* [Given request 1] From the IIHS safety awards article below, copy word for word the passage that begins at "When it comes" and stops after "overlap front tests.".
* [Given request 2] According to the IIHS safety awards article below, how much more energy does the updated side crash test involve than the original test?

* [Excerpt]
The Insurance Institute for Highway Safety (IIHS) is strengthening the requirements for its TOP SAFETY PICK and TOP SAFETY PICK+ awards in 2023, demanding better side crash protection and improved pedestrian crash prevention systems and eliminating subpar headlights from the field of qualifying vehicles.
As a result of the tougher criteria, only 48 models qualify for 2023 awards. Of those, 28 earn TOP SAFETY PICK+ and 20 earn TOP SAFETY PICK. This time last year, before changes to the award requirements, there were 101 winners, including 65 earning the higher-tier TOP SAFETY PICK+.
“The number of winners is smaller this year because we’re challenging automakers to build on the safety gains they’ve already achieved,” said IIHS President David Harkey. “These models are true standouts in both crashworthiness and crash prevention.”
The biggest change to the criteria for both awards is the replacement of the original IIHS side crash test with the updated evaluation launched in 2021. The updated test involves 82 percent more energy than the original test. Vehicles must earn an acceptable or good rating to qualify for TOP SAFETY PICK, while a good rating is required for the “plus.”
The TOP SAFETY PICK+ criteria include another new evaluation, the nighttime vehicle-to-pedestrian front crash prevention test. Advanced or superior performance is required in both the nighttime and daytime pedestrian tests for the higher award. For TOP SAFETY PICK, only a daytime rating of advanced or superior is required.
When it comes to headlights, requirements for the base award have gotten more stringent. Previously, a vehicle could qualify by offering at least one trim level with available acceptable or good headlights, while winners of the “plus” award needed to have them standard across all trims. For 2023, both awards require standard acceptable or good headlights.
As before, to earn either award, a vehicle must earn good ratings in the driver-side small overlap front, passenger-side small overlap front and original moderate overlap front tests.
The roof strength, head restraint and vehicle-to-vehicle front crash prevention evaluations are no longer part of the award criteria.
Toyota Motor Corp., which includes the Toyota and Lexus brands, has the most 2023 awards overall and the most awards in each category — nine TOP SAFETY PICK+ and six TOP SAFETY PICK awards for a total of 15. Honda Motor Co., which includes the Acura and Honda brands, is next with six TOP SAFETY PICK+ and two TOP SAFETY PICK awards. Mazda earns six TOP SAFETY PICK awards.
By class, midsize luxury SUVs earn the most TOP SAFETY PICK+ awards, with nine, and small SUVs earn the most awards in total, with four TOP SAFETY PICK+ and eight TOP SAFETY PICK awards. However, vehicles of almost every size and class make the cut, including plug-in hybrids and all-electric vehicles.

* [Rows]
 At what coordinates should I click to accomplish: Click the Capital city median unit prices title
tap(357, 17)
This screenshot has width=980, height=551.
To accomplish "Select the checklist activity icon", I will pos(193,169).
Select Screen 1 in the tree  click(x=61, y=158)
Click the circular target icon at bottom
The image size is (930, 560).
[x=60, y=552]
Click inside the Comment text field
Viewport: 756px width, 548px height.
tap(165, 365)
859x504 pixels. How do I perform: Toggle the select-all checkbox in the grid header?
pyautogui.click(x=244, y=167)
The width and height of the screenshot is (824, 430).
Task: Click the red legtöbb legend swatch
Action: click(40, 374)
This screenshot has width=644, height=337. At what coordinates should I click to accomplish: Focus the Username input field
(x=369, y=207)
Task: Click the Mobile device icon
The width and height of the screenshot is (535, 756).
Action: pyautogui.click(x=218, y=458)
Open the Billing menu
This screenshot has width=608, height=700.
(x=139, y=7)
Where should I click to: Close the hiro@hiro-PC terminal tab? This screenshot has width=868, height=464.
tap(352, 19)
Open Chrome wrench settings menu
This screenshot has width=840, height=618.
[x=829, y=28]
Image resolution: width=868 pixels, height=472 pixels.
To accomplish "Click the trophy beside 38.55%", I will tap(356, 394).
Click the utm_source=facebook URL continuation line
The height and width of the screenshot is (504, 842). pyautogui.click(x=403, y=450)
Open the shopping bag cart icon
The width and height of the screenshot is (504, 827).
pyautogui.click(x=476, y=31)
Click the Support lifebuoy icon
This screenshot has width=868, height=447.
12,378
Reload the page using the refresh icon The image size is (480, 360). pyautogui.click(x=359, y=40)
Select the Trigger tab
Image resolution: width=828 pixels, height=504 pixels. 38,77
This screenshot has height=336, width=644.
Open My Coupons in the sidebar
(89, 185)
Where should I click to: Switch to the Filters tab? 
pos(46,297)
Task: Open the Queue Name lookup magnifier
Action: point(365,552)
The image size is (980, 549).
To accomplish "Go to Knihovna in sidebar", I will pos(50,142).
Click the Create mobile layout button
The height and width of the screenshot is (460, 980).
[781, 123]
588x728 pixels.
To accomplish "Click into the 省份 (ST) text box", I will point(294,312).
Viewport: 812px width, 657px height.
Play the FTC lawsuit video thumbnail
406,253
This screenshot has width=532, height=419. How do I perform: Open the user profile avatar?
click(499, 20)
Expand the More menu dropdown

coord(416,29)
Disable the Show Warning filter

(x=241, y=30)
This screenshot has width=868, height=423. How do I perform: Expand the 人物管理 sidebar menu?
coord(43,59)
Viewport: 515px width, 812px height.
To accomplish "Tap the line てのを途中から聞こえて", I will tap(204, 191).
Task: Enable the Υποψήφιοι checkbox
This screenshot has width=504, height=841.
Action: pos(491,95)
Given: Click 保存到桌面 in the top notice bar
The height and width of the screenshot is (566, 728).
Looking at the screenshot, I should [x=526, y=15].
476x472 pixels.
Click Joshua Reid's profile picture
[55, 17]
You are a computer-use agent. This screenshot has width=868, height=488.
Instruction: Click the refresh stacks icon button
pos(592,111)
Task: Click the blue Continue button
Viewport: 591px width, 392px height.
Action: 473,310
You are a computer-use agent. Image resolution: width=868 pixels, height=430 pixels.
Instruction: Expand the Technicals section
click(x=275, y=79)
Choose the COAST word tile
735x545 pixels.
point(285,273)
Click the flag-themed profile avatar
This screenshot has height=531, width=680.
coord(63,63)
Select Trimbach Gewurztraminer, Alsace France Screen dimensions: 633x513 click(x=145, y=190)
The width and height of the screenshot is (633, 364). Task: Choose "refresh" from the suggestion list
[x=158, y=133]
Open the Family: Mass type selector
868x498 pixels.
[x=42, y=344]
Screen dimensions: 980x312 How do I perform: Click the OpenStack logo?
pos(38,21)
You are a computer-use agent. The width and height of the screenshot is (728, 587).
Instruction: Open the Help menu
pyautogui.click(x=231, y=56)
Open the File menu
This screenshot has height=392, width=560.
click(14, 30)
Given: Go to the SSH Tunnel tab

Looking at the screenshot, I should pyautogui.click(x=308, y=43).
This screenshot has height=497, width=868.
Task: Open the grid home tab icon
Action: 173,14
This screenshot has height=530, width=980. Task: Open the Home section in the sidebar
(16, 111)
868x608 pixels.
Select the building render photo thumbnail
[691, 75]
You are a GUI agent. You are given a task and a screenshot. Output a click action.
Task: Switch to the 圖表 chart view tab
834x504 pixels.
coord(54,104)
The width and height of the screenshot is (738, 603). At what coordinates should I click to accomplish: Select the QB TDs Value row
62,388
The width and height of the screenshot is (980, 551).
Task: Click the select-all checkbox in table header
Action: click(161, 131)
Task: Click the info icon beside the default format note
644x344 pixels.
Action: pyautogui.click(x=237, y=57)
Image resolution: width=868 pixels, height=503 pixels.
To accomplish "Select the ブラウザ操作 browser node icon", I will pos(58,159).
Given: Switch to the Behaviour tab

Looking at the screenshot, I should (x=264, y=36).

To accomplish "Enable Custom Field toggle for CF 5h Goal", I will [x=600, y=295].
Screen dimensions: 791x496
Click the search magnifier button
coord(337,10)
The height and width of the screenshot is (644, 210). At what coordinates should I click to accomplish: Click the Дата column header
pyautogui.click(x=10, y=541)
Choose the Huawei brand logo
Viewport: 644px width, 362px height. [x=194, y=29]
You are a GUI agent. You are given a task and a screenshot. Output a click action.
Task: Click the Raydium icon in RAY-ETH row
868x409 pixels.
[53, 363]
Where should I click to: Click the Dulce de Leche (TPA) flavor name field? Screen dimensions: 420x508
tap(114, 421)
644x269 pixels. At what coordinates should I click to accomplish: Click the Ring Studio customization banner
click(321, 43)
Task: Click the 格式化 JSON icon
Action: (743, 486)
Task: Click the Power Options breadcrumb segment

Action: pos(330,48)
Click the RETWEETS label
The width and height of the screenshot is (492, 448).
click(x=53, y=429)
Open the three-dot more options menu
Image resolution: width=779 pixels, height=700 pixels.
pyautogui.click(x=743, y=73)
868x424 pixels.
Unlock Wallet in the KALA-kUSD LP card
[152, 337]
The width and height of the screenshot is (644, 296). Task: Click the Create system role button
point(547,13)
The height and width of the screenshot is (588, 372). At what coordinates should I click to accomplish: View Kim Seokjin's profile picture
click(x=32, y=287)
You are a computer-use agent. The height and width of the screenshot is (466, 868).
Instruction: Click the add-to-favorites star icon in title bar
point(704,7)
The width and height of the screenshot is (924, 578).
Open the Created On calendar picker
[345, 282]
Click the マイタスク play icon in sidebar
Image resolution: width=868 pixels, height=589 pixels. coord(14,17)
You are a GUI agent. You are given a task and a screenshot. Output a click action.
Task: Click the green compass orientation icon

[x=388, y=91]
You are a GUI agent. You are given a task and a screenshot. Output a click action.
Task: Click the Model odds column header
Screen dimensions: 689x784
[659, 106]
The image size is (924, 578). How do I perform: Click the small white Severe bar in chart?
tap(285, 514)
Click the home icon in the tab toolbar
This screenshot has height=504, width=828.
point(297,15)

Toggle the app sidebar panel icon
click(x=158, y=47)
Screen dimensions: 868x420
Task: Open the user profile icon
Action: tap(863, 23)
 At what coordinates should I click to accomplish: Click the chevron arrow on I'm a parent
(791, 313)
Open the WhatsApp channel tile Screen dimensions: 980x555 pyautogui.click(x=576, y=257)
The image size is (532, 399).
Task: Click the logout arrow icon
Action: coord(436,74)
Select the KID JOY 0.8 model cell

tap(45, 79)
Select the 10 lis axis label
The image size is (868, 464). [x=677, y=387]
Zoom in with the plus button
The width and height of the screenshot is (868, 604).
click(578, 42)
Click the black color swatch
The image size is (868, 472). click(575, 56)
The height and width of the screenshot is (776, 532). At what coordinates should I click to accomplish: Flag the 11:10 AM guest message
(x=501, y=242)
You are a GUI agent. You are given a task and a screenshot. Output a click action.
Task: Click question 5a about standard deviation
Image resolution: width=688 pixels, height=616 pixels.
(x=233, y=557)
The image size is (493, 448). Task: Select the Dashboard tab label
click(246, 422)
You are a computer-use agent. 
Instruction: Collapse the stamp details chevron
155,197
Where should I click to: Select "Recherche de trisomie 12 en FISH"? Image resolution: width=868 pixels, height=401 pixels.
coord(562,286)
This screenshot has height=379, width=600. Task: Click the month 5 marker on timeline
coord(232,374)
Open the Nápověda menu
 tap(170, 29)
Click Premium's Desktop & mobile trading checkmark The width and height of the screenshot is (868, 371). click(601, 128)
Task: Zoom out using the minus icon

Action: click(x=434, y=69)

* [Complete output 1]
When it comes to headlights, requirements for the base award have gotten more stringent. Previously, a vehicle could qualify by offering at least one trim level with available acceptable or good headlights, while winners of the “plus” award needed to have them standard across all trims. For 2023, both awards require standard acceptable or good headlights.
As before, to earn either award, a vehicle must earn good ratings in the driver-side small overlap front, passenger-side small overlap front and original moderate overlap front tests.

* [Complete output 2] 82 percent more energy.